My alarm clock didn’t buzz this morning. An hour late, I sprung out of bed and rushed through my morning routine, cutting my normal process short, walking out of the house displeased with how I threw myself together. I hurried Ellie through breakfast, out the door, and down the hallways of school.
I caught glimpses of myself in the bathroom mirror at work and made that face – you know the face – not the “damn, I am lookin’ good today” face, the other one. My hair is currently 37 shades brighter than usual, falling somewhere between Ariel and Christina Hendricks (but much closer to the former than the latter).
On my way out of work someone caught me to ask a project-related question.

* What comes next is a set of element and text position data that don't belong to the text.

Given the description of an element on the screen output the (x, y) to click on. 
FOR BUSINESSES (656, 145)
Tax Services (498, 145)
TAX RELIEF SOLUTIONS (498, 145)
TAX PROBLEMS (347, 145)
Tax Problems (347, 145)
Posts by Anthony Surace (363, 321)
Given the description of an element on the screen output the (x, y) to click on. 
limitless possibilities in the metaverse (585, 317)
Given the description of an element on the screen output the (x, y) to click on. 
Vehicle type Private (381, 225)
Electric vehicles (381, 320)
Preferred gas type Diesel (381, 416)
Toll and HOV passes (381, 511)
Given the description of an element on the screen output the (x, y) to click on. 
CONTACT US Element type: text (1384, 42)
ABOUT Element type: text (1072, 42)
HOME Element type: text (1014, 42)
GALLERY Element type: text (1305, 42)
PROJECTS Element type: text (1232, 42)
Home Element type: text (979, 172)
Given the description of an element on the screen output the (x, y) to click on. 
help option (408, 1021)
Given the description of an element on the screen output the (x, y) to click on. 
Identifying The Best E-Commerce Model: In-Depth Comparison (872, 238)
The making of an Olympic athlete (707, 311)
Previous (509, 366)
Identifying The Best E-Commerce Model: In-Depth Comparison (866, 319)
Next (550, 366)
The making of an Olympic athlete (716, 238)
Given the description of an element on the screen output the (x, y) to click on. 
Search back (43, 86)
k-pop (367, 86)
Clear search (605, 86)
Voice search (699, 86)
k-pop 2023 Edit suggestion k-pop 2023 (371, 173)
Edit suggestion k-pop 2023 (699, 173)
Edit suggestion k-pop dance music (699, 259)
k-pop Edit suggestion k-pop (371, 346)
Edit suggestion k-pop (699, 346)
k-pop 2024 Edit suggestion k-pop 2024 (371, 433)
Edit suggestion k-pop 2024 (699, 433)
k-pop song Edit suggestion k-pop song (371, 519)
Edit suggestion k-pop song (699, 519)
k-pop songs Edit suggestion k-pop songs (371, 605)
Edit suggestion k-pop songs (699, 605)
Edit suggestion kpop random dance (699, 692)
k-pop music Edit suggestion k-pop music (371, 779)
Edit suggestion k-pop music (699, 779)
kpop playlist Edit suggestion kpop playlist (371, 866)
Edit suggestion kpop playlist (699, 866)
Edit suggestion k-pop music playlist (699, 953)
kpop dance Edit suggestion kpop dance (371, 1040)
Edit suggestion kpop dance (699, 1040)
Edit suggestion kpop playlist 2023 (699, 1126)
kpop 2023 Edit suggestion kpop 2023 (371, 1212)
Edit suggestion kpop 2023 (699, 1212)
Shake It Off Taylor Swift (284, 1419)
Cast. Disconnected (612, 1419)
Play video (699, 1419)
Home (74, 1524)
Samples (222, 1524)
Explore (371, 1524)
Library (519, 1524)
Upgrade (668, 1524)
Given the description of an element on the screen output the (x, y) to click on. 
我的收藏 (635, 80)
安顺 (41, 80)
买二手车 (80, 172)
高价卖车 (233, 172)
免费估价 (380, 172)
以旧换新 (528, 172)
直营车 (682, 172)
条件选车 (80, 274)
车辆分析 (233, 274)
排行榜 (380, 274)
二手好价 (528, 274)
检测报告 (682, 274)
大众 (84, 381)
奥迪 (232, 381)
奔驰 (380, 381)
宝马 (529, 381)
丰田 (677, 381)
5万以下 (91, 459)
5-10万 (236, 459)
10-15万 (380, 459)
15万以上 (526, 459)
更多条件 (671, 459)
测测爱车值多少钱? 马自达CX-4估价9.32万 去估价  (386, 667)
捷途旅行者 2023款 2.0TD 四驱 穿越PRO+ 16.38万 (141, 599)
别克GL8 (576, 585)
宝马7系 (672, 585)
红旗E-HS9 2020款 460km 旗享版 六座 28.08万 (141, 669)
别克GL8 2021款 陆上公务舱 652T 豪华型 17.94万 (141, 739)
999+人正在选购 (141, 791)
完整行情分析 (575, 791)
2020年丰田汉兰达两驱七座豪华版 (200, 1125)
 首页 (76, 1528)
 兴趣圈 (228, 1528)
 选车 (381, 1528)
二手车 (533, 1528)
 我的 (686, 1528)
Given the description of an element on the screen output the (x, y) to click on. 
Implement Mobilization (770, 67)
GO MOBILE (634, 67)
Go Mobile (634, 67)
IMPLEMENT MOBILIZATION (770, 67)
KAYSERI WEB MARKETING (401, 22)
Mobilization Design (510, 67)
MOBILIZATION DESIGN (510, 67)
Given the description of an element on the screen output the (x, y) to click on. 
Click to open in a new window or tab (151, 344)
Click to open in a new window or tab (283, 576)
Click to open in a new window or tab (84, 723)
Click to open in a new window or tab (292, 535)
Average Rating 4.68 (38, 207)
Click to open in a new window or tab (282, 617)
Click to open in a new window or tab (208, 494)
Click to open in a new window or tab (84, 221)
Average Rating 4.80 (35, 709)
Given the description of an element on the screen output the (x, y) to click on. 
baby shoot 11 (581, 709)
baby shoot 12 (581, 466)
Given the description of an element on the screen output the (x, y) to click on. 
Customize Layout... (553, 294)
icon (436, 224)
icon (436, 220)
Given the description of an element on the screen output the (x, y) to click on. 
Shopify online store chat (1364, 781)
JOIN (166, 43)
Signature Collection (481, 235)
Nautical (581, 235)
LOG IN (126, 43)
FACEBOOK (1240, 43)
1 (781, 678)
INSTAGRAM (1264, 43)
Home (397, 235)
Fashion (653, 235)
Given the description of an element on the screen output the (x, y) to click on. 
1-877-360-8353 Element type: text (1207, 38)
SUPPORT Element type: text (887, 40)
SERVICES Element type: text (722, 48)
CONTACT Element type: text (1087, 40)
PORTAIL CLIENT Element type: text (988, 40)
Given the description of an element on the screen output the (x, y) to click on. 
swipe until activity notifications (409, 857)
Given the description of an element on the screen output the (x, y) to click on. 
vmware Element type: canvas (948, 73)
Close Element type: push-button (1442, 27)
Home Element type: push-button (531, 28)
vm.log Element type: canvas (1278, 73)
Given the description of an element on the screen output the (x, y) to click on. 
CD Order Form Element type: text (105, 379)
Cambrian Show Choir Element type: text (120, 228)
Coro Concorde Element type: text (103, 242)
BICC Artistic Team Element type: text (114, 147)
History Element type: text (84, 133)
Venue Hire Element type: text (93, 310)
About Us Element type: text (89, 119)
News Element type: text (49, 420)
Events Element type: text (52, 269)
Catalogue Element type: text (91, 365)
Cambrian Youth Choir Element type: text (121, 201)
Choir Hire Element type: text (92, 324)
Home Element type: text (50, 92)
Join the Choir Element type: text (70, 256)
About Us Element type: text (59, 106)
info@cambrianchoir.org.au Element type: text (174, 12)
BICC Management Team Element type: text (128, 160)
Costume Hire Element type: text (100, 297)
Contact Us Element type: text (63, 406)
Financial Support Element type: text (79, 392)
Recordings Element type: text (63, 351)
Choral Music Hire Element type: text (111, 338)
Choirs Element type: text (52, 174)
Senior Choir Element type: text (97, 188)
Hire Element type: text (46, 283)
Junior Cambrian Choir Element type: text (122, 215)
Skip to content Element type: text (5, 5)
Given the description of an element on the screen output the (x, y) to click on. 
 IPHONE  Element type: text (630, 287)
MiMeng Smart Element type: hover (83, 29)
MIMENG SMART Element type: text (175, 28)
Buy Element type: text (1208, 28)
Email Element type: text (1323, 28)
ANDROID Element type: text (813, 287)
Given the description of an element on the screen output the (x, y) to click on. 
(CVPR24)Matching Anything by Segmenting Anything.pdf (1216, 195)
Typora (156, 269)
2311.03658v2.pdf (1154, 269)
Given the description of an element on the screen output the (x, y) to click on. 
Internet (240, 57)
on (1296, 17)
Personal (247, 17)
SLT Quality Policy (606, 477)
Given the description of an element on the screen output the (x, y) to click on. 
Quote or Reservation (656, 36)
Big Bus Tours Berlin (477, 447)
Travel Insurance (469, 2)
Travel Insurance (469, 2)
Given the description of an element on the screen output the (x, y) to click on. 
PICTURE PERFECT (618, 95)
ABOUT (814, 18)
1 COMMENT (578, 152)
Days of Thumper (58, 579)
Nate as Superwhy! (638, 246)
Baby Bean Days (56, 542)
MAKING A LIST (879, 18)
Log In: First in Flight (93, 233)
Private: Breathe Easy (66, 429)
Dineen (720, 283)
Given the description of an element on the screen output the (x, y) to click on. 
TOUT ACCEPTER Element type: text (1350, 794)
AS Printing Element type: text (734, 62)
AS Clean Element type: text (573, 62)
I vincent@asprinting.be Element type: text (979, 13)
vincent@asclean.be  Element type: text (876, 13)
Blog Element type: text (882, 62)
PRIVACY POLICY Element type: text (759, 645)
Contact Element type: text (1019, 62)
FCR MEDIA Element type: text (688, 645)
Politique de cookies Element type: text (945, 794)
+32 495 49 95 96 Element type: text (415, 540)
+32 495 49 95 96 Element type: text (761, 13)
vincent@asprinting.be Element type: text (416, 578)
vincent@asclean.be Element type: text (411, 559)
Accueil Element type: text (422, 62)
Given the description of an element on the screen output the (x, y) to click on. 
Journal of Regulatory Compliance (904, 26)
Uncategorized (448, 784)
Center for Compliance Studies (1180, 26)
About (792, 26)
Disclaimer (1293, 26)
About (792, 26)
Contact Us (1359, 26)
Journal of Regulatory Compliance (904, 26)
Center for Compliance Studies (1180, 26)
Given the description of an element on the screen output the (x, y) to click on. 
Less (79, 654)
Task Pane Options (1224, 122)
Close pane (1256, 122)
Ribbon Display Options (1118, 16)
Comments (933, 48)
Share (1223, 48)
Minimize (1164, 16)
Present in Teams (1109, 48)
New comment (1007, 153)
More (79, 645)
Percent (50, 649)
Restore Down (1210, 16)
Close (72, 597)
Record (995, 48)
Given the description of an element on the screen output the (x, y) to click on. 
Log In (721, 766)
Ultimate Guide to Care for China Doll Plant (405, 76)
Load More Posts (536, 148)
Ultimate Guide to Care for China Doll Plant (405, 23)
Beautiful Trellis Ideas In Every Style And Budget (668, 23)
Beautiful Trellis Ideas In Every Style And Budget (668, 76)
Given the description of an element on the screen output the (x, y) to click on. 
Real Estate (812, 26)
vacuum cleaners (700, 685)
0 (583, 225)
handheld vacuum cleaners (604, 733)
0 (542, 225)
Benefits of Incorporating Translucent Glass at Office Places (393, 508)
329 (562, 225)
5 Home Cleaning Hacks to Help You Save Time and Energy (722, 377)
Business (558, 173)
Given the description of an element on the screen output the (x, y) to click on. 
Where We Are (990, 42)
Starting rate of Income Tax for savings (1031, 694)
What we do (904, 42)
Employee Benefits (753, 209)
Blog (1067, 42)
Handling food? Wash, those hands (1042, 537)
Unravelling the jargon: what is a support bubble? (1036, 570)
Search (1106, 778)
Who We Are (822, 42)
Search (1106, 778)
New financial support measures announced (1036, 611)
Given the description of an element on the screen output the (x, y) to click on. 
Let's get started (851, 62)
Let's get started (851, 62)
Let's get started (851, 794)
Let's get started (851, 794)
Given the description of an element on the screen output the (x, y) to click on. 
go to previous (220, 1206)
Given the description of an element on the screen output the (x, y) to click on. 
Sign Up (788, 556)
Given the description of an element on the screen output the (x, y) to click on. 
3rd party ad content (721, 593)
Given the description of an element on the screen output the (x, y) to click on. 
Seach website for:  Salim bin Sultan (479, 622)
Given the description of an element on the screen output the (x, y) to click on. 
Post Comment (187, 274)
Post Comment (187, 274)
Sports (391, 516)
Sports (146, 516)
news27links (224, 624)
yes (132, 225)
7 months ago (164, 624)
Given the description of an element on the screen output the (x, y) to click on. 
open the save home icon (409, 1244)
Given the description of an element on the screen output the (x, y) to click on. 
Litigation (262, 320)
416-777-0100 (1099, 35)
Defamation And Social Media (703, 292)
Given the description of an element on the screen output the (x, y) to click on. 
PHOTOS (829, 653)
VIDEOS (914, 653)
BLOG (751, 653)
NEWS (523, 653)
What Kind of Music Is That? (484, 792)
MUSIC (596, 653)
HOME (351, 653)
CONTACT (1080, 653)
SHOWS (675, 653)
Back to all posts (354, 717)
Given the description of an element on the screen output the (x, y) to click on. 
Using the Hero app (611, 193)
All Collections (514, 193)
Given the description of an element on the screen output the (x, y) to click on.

She’s a woman I’d dismissed as a total bitch, likely because she has the same resting bitchface that I was blessed with. Following her work question, she asked if my previous job was in fashion. I snickered, because are you joking with that? My dress is five years old, I drove a nail through my belt this morning to make it fit, and you know, Ariel hair.
“You’re always so well put together,” she said “where did you learn how to do that?” I didn’t answer, because I don’t know the answer. I thanked her several times, and I should probably thank her again tomorrow, because it made my day. I was amazed as I reflected on that brief conversation, that her one comment could turn my day around. So tomorrow I’m going to try to turn a day around, by giving a simple, honest compliment. I’m going to try to do it the next day too, and I think you should join me.